The Surrender: An Erotic Memoir
, Toni Bentley

Whether it was
The Eleven Thousand Rods
or
Irene's Cunt
, I could not imagine reading any of these books in front of David, much less in a public place like the metro.

I did not feel ready—would I ever be? did I ever need to be?—to show that part of myself to the world. But the desire was there. Undeniable. Pointing its finger at me.

As far as I could tell, neophyte that I was, there did not seem to be any kind of logic behind the list: it was not in chronological order—it went from Sade to Philip Roth without skipping a beat; there was no linguistic or even erotic consistency since light and crude readings were all mixed up. Was I simply to trust him and begin reading from the top of the list to the bottom? I didn't doubt that he'd spent a lot of time thinking about these books and compiling them for me.

 

Crude thought:
Sex
Physical love, the kind that tears us from earthly concerns, the kind that makes us forget everything, is never just a question of anatomy, of two bodies in fleeting union. The only kind of sex that really thrills us is the fruit of our imagination, of our doubts, our questions and hopes about an unknown world. To fantasize is to believe you are the first to plant your flag on a new planet. You know it's not true, but if the dream is big enough, you can take flight—and come back! One small step for my pussy, one giant step for my dream life.

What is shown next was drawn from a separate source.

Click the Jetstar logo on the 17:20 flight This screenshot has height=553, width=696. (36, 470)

Sex blooms in the hollow of our thoughts and wet dreams. There, it is even better than in the flesh of our bellies and buttocks. By letting our spirits wander and our bodies be caressed, we become capable of deep pleasure, here and now.

 

Handwritten note by me, 6/10/2009

 

LIKE THE DAY BEFORE, I
heard the door open at an unusually early hour. I was immediately pulled out of my torpor, away from the moist and craggy, oh-so-exciting lands toward which Louie beckoned me.

“Elle, are you there?”

David's voice chimed like a bell. His spontaneous cheer seemed to ignore our row from the day before, treating it as a minor obstacle to be fixed with a simple change of mood.

“In the living room,” I said lifelessly.

He appeared at once, beaming, more solar than ever, his arms loaded with a gigantic garment bag, his body half hidden. Only his gaping smile managed to peek over the mass of pink plastic. My instincts told me that this puffy, impossibly large thing did not contain men's suiting.

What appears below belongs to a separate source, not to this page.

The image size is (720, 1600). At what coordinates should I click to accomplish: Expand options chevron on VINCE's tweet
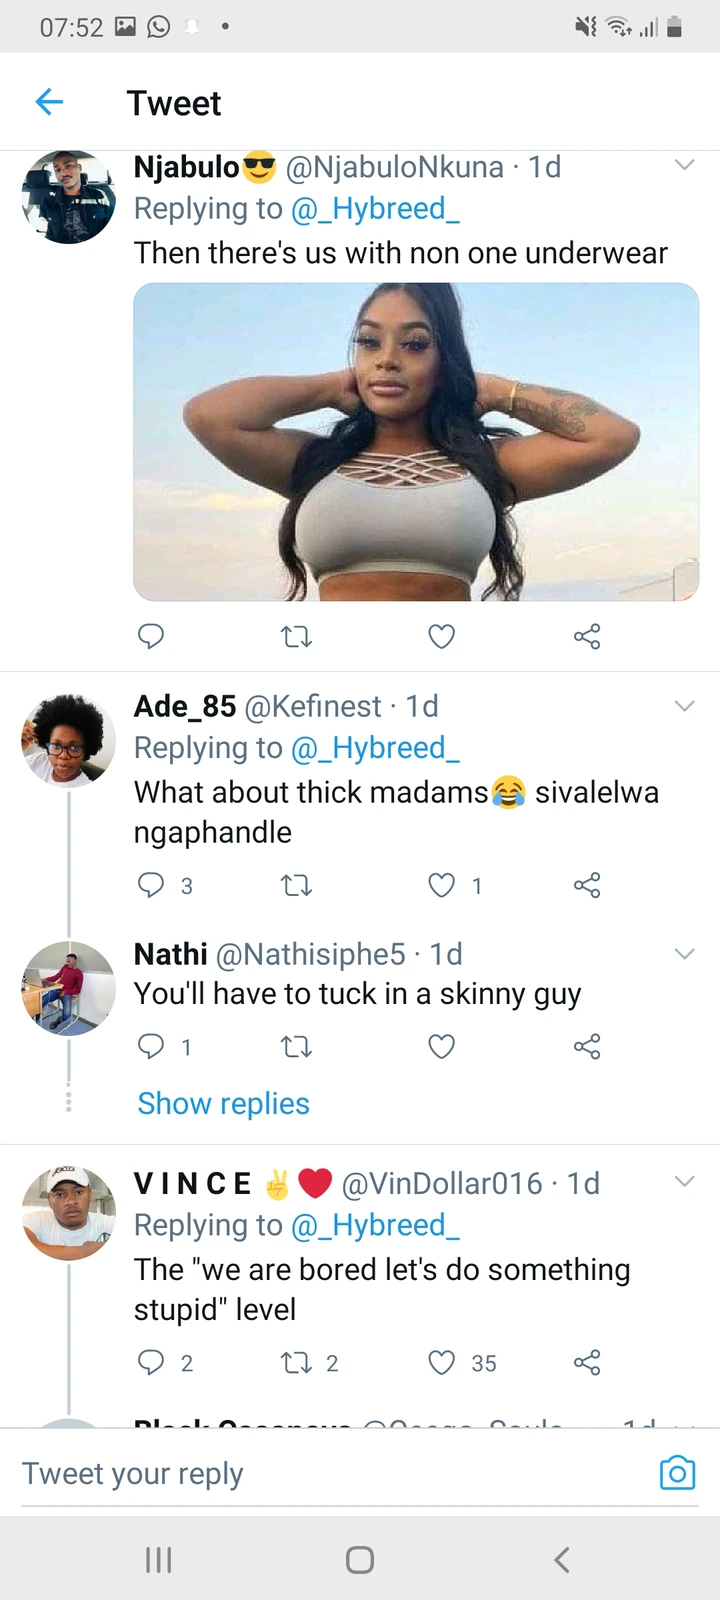[x=684, y=1182]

“Ta-da!” he trumpeted childishly.

If any one of his hundreds of employees, those gentlemen of the economic press, or his close financial partners saw him like this, the Barlet Group's stock would plummet!

“What is it?”

I had decided to play it cool. I had not gotten a half-confession from Louie without a little sacrifice. Nor would I be able to get David to talk unless I played my part.

“Your dress!”

“My dress?”

I greeted his surprise with a conciliatory smile.

“I mean . . . It was Mother's. It dawned on me the other day: she had the same curvy figure as you. More or less, of course, I've had it altered. And here it is!”

Do not strangle him. Do not ask if the dress is like the ring he gave me: something that once belonged to his mother, and also someone else. His first wife. The dead one.

“But darling,” I purred, “aren't you forgetting that you aren't supposed to see it before D-day?”

“Who says I've seen it?”

He gloated triumphantly, an expression I imagine he developed as a teenager after beating an opponent on the tennis court.

“Well now . . . I'm guessing you have.”

“You guess wrong, Madame Barlet. It has not left its opaque garment bag since it's been in my possession. Except when it was with the seamstress, of course, but I didn't cheat!”

“What about your parents' wedding? The photos, I mean.”

“They're yellowed. You can barely make anything out . . .”

His pout was touching. How could I refuse such a frank—and generous—offer of reconciliation? And when I took the dress out of the bag, all my anger vanished. Taking him at his word, I slipped into the dining room to look at it in private. I had never seen, much less worn, something so extraordinary.

“It's . . . It's fabulous!”

“It's a Schiaparelli,” he hollered from the next room. “Elsa Schiaparelli was already very old at the time, but she designed it specially for my mother. It's one of a kind!”

One of a kind, yes. It was splendid. Nothing about it, no detail or finish, not even the state of conservation, betrayed its age. Unlike most wedding dresses, it was not a sickening, misty soufflé of tulle or gauze, iced in embroidery. My first impression of the dress came out in a hushed cry:

“It's a real dress . . . quite simply, a real dress.”

“What's that?”

“Nothing, I was just saying: I'm going to try it on.”

“Go ahead, beautiful! That's why I brought it. If there are any adjustments to be made, we need to know ASAP.”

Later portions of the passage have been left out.